Pax was her husband’s best friend and partner. They’d met in college, went through the academy together, served on the same unit for the Baltimore Police Department, and they both applied for and became special agents with the FBI. During this time, she’d met and fallen in love with Andrew Burton, and Pax had become like a brother to her.
She thanked God for him every day because after she lost Andrew, she couldn’t have made it without his strength to rely on, and through their shared grief, their bond had grown stronger. They supported one another, Esme being there for him when things got bad, too. But as time passed, the give-and-take became largely one-sided as he moved on, but she remained stagnant.

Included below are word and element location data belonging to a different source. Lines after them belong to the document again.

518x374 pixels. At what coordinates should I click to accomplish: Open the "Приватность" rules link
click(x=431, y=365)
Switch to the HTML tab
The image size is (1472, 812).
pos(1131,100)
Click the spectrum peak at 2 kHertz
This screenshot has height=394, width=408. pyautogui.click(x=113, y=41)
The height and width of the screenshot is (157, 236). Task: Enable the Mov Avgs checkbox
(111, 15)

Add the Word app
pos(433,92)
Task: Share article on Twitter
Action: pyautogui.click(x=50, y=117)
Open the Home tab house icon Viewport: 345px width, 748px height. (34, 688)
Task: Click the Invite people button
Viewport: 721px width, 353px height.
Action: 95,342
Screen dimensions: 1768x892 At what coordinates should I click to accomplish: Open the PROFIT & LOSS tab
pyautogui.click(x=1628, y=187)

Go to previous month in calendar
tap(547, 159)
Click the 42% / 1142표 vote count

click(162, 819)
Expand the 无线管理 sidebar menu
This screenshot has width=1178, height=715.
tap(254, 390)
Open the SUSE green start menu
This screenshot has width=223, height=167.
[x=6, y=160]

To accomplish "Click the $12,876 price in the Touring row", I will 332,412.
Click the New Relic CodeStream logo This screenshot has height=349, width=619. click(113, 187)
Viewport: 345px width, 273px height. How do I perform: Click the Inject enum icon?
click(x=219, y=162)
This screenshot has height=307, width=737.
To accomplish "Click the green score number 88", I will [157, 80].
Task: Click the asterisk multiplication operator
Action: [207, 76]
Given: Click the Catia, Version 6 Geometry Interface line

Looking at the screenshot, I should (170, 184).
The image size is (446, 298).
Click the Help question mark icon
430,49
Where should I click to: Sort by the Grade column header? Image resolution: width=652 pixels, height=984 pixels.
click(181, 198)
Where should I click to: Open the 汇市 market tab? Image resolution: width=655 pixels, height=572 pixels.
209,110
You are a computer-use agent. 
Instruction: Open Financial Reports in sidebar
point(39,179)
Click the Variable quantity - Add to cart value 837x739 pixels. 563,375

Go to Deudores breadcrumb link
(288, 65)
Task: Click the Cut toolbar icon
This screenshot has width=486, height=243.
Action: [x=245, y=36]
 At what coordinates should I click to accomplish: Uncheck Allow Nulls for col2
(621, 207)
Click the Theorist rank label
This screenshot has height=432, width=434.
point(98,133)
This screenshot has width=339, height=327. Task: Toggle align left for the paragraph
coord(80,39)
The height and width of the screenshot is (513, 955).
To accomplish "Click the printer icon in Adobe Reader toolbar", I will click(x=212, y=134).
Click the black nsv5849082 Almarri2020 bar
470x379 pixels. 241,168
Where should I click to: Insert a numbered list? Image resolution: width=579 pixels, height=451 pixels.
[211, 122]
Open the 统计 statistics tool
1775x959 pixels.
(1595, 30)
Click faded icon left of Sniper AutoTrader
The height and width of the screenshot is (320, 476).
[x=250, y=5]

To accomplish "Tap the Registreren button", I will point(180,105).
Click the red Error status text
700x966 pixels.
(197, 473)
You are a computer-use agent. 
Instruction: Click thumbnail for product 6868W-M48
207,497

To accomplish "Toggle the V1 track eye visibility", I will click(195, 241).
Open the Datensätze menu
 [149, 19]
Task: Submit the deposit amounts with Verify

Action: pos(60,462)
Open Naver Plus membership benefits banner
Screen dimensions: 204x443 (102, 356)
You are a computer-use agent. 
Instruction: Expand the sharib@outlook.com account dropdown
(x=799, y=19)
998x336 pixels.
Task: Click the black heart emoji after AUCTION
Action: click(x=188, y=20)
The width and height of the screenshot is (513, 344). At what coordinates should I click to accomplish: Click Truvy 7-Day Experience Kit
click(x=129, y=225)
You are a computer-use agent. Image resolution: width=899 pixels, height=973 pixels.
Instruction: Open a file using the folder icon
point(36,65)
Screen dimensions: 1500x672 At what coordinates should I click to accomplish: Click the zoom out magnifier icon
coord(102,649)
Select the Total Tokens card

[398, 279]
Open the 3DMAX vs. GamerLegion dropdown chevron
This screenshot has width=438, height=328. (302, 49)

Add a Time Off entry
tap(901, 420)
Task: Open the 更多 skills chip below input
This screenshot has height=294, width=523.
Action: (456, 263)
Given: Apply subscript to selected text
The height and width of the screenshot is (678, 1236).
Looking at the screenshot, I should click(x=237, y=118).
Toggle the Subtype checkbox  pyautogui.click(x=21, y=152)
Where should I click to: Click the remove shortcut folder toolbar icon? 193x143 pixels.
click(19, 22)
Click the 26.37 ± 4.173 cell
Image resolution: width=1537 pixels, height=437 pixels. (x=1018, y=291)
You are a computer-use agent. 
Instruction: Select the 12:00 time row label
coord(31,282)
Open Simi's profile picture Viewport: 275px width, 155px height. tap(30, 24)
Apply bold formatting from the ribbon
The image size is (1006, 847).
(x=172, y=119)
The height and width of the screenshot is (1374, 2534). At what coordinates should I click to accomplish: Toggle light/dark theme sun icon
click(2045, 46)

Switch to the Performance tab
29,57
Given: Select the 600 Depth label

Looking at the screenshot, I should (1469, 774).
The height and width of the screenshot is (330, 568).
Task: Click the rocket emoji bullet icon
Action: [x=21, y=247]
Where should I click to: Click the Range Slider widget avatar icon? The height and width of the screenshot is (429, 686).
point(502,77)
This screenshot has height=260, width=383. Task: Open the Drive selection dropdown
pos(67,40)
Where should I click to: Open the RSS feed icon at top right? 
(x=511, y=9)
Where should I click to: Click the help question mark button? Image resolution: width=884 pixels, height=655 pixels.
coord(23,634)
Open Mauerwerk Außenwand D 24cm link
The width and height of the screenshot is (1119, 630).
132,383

Pax worried about her even more after transferring cross country to the LA field office a few months ago. He’d tried to get her to make the move with him, saying a change would do her good, but she simply couldn’t do it, not yet.
“Did you take your Ambien?” he asked, breaking into her thoughts.
“No, I got home late and got busy. When I remembered, I didn’t have a full eight hours left, so I had to skip it.”
“You know you need to plan for this,” he scolded gently.
“I hate being so weak. I should be able to sleep without being drugged.”
“You’re not weak, Esme, you’ve dealt with this better than most people would. But it’s worse when you don’t sleep. What’s your therapist always telling you?”
“Everyone grieves at different speeds.” But she was going at a snail’s pace. The dreams, if nothing else, should have decreased by this stage. “She thinks I should take you up on your offer.”
“Of course she does. Two great minds, as they say.”
“Right,” she drawled, and he chuckled.
“Seriously, sweetheart, it helped me just getting away from the city.”
“To an even bigger one like LA? Is it any different?”